Cry Baby Cry
John Lennon wrote Cry Baby Cry during his trip to India, before returning to London in May of 1968, when the group recorded a demo at George Harrison's home. On July 15, 1968, the Beatles started recording this song for The White Album. Cry Baby Cry refers to a well-known English nursery rhyme, Sing a Song of Sixpence. Lennon told Hunter Davies that the words came from a television commercial, and later, he was quoted as calling the song "a piece of rubbish." Regardless of Lennon's own severe judgment, most Beatles enthusiasts appreciate the song for its dark melody and eerie references to séances and ghostly sounds.

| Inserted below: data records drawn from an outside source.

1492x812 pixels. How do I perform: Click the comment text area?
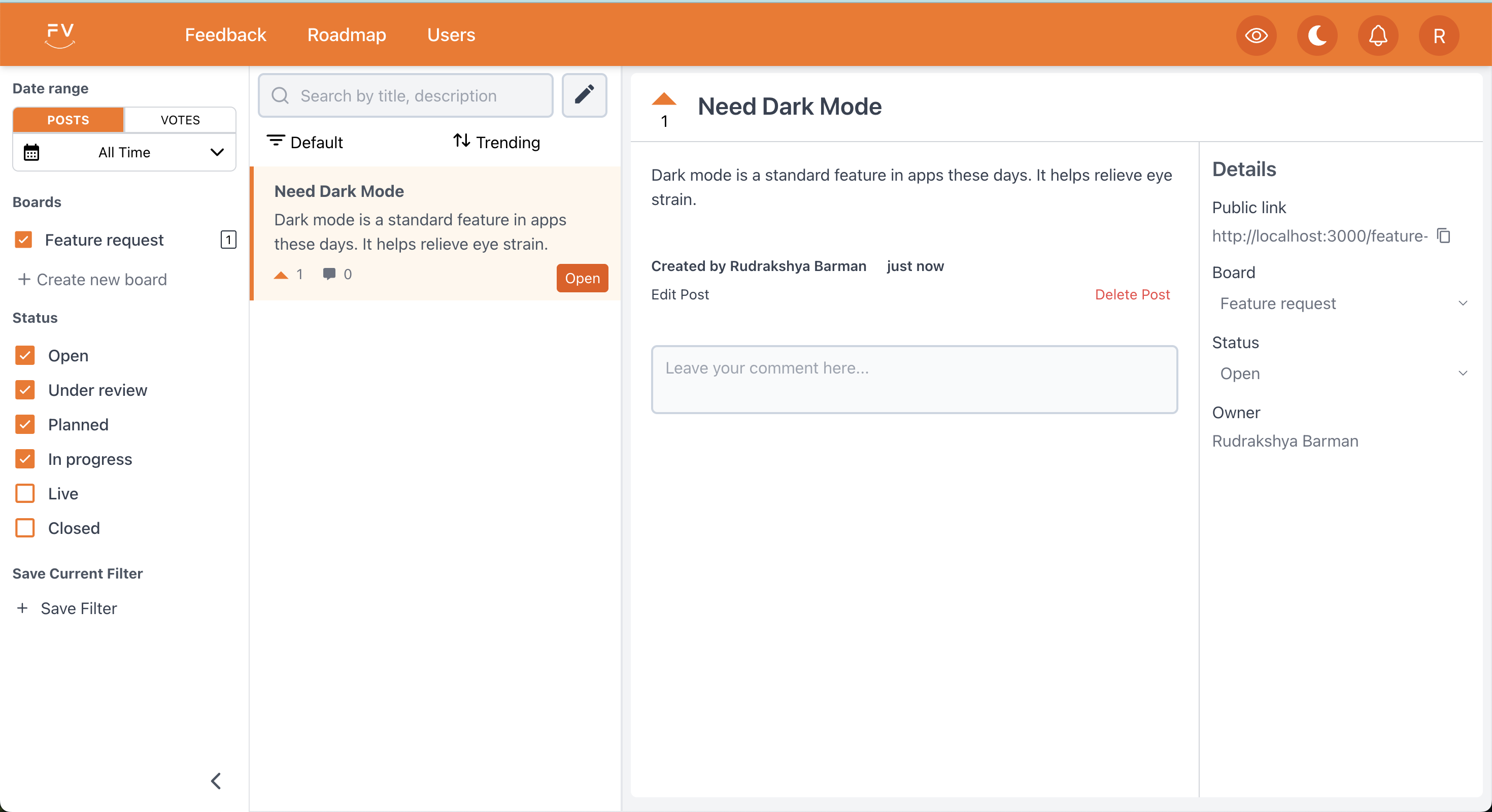click(914, 380)
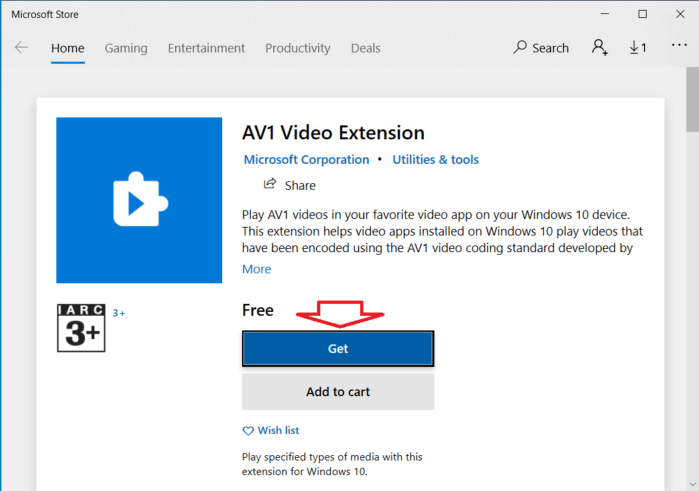Open the Entertainment tab
This screenshot has height=491, width=699.
pyautogui.click(x=206, y=48)
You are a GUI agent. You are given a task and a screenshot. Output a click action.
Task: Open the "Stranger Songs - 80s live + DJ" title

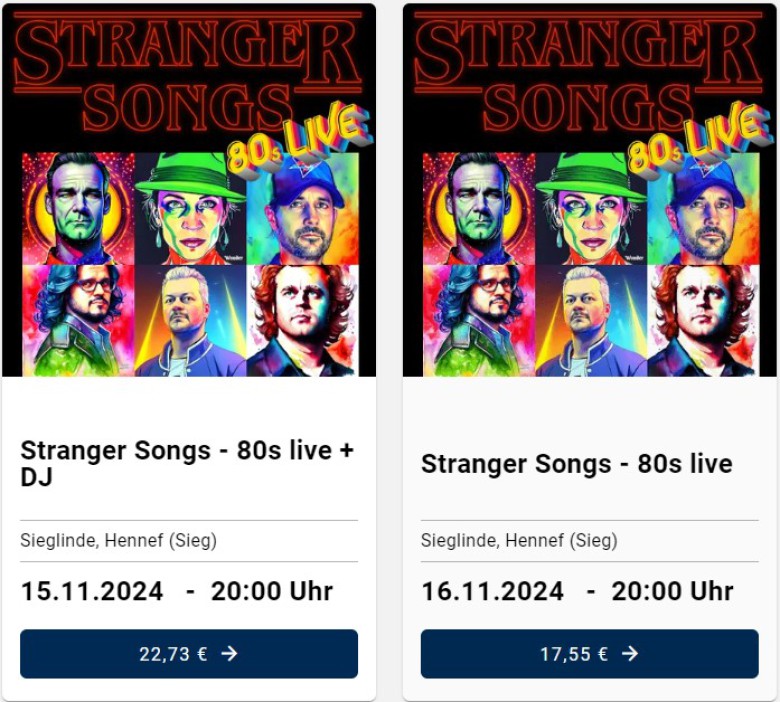[187, 463]
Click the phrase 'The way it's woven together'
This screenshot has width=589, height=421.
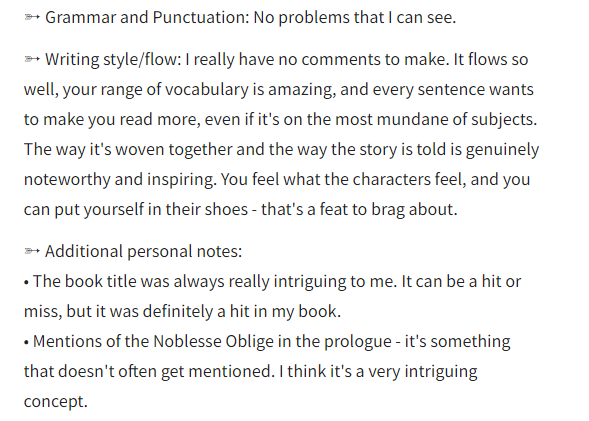[x=128, y=149]
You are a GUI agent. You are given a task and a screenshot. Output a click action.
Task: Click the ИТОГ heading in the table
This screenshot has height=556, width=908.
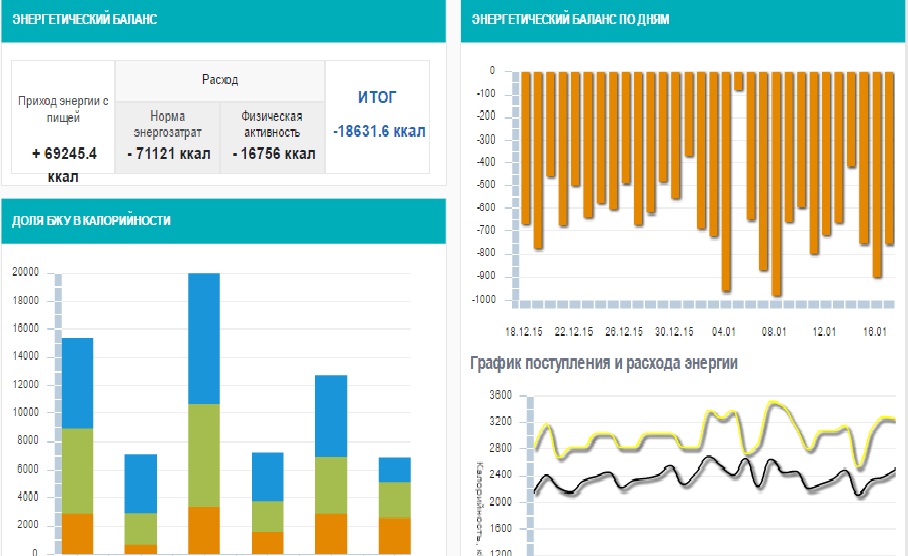(377, 97)
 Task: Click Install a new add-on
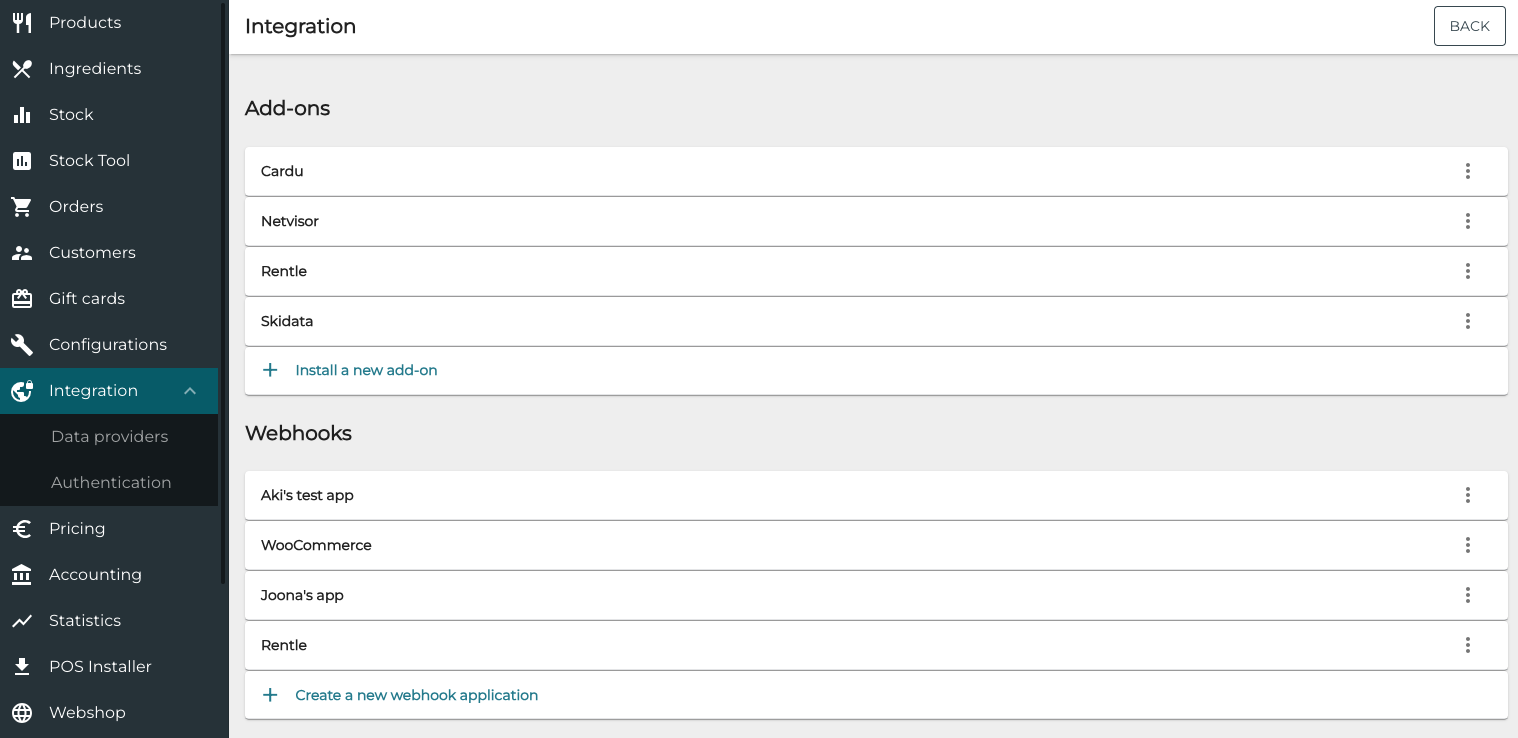[366, 370]
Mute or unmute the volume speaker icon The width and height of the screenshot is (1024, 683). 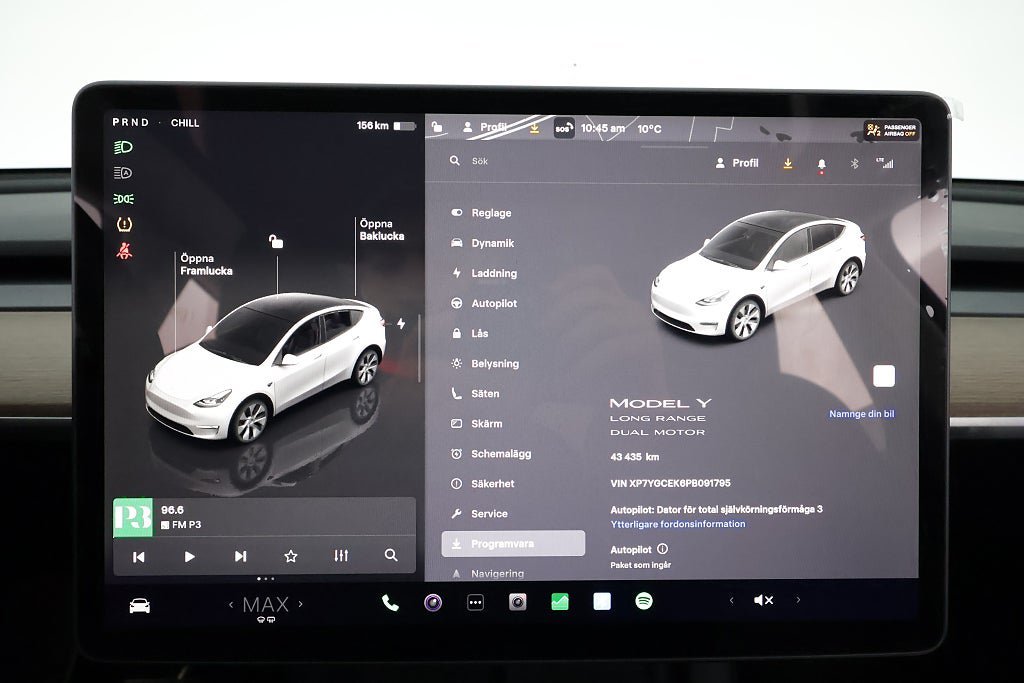[763, 600]
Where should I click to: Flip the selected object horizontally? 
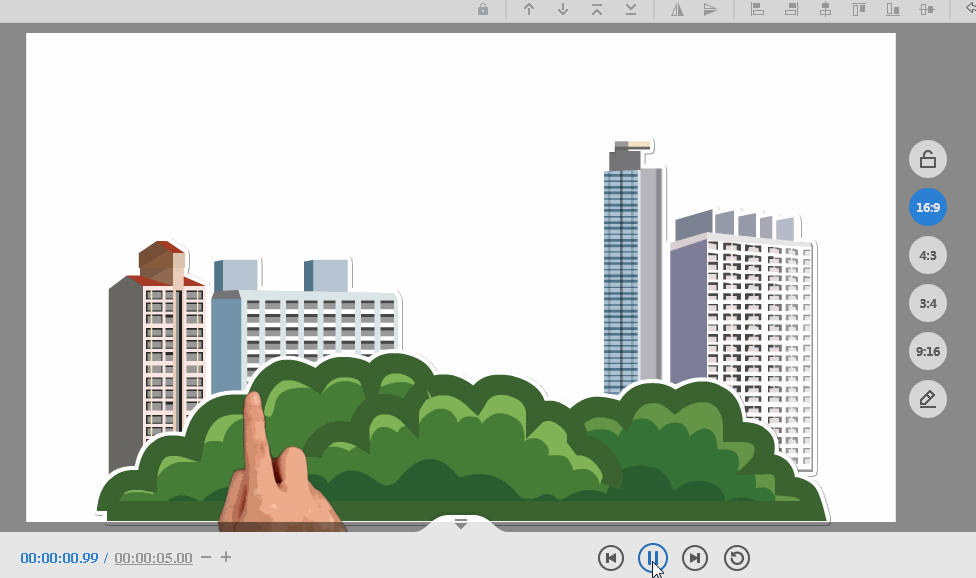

The July 15 recording session was destroyed. The next day the Beatles recorded 10 takes. The version on Anthology 3 (take 1) does not seem much different from the final (take 10). Overdubs were added for harmonium, piano and more lead vocals. On July 16, the bickering, arguing and swearing among the members of the group had risen to such a level that long-time Beatles' recording engineer George Emerick decided that he had heard enough, and quit on the spot.
The Love album (2006) places Cry Baby Cry in the track list, but the song is not on this disc. Instead, it is McCartney's Can You Take Me Back, which followed Cry Baby Cry on The White Album and which was often grouped together with Cry Baby Cry (for reasons that still remain unclear).